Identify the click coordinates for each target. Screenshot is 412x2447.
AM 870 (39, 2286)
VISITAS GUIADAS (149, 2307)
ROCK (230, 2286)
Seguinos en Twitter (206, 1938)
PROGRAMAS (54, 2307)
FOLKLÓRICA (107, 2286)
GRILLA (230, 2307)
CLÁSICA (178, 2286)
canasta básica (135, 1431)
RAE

☆ ☆ ☆ ☆ ☆ ☆ ☆

• [Assigned task] Give the data again, unchanged in every line.

• [Answer box]
Identify the click coordinates for each target. Screenshot is 412x2447.
AM 870 (39, 2286)
VISITAS GUIADAS (149, 2307)
ROCK (230, 2286)
Seguinos en Twitter (206, 1938)
PROGRAMAS (54, 2307)
FOLKLÓRICA (107, 2286)
GRILLA (230, 2307)
CLÁSICA (178, 2286)
canasta básica (135, 1431)
RAE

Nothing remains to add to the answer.